The For Apache Fighter Series (FAF) (1967-1970).
1967-1968 brought many other characters. Marx branched out further from the cowboy theme by bringing in The "Fort Apache Fighter" Series. This series brought in the Cavalry theme and more Indians (reminds me of the re-run days of F-Troop). Figures added included Captain Maddox, Zeb Zachary, the now rare and HTF Bill Buck, Geronimo, the Fighting Eagle, and lastly General Custer. Zeb Zachary and Bill Buck were produced for only a few short years. Bill Buck had a partial poly-plastic accessory pack molded in brown like that of the other Calvary figures and his soft vinyl accessories were from the Daniel Boone molds. The figure was molded in caramel tan. Zeb Zachary was a blue Calvary figure with standard black and yellow hard plastic and black soft vinyl Calvary accessories. Prices of these two pieces are on the rise today, especially a boxed Bill Buck. Zeb seems to be creeping up though judging by prices in the retail market. Bill Buck still rates the scarcest out of the two. Other Fort Apache figures included General Custer, a royal blue figure, and Captain Maddox, a steel blue figure molded like Zeb Zachary. They had the standard Calvary accessories like Zeb other than a hat variation for Custer (he had a Generals hat) and Maddox got a set of Captains bar epaulet stickers. To move down the list, the Fighting Eagle was a flesh colored Indian with the same accessory pack(s) as Chief Cherokee. Geronimo was molded in off white and came with the Chief Cherokee accessory pack(s) with the exception a 37th piece was added, a yellow headband. Two horses added were the brown and tan/palomino Comanches. These were fully jointed and are notorious today for having loose joints and don't stand and display well as a result. They included the same set of tack as the other large horses except they had a special cavalry saddle. The tack was available in black or brown. These horses also crossed over with Johnny West in some mail order combo's as well. Other playsets added included a full-scaled size of Fort Apache. The fort was made out of cardboard much like the circle ranch and as a result is tough to find today due to deterioration. The Fort contains a command post, tower, fencing, furniture and a cardboard teepee.
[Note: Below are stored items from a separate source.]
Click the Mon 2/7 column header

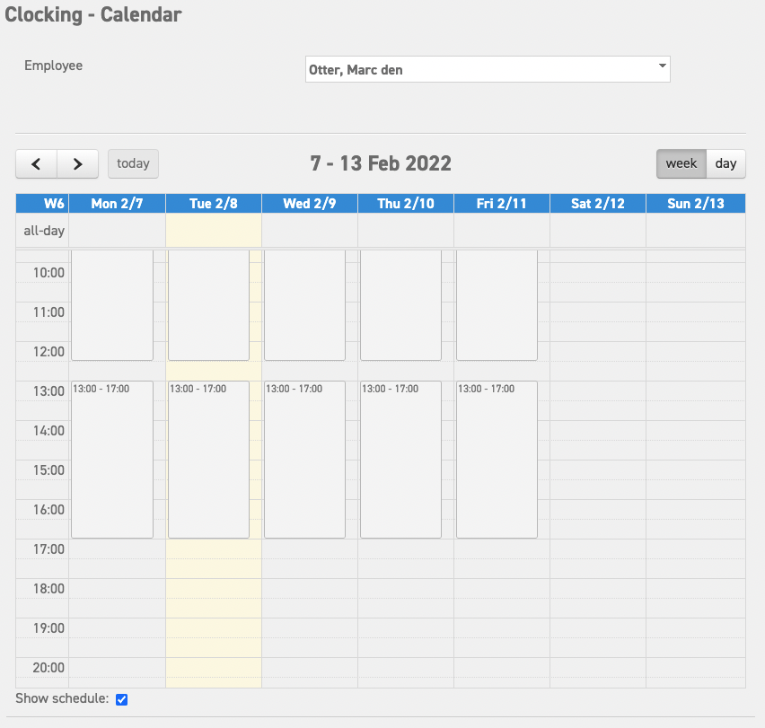(117, 203)
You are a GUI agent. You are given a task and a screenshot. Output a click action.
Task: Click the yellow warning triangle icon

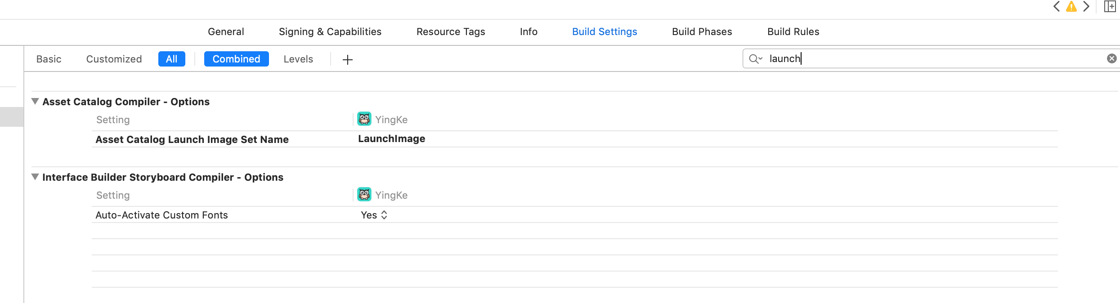pos(1071,7)
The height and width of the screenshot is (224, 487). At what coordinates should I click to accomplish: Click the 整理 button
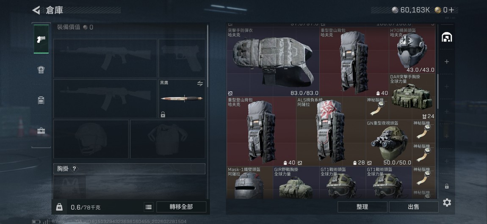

Quaker Oats changes (Post 1970-1974).
Around 1970, Marx had corporate changes. Quaker Oats company took over and updated figure construction, added some sets, changed packaging, and eliminated a few items. First of all the figures were built with more rivets. External rivets were added to the shoulders and on both legs. This ultimately made them stronger to allow for tighter spring tensions. Another change in the early 1970's was the addition of two figures, Sam Cobra "renegade, bad man" in 1972 and Sheriff Garrett in 1973. The Cobra had a unique box unlike the typical MOD "cactus" type. It was red with a white circle picture in center, with a photo picture of Sam standing outside the circle holding a gun. Most I have seen appear in rough shape, as do most MOD issue boxes. The Sheriff packaging had the MOD styling with the infamous cactus on the cover with bright blocks of dark colors in the background. The Fort Apache Fighters boxes were basically the same picture as first issue boxes, but had scaled down package construction on the covers. By this time, Geronimo, Custer and Maddox were the three FAF figures left in full production. Other changes include The Fighting Eagle and Chief Cherokee going to "MOD" cactus boxes. They are very rare and HTF today. The "MOD" issue of The Fighting Eagle marked the change of body color to caramel poly-plastic instead of the flesh color. Quaker Oats also added some new sets. One was the Johnny West camping set. I assume this was to offer not only western themes but to update Johnny West to current settings. The camping set is relatively uncommon as well. This set had a hard plastic Yellow/orange Jeep with camping gear and has "Mountain Masher" written on it. The Rocky Mountain Gear Chest was another set. It was made much like the Stony footlocker. It is constructed of cardboard with a metal latch, and has a combination of Johnny West, Cavalry, and Scout equipment. This piece too is rare in my opinion. I have only heard of a few besides the one I have shown in this book. There is also apparently a Johnny West Chest with Johnny accessories, though I never actually seen one. Many other sets or combo's were made as well I am sure. I hear of new sets all the time. Like I stated before, Marx made specialty sets for different retail outlets, as well as test runs of items in different marketing areas.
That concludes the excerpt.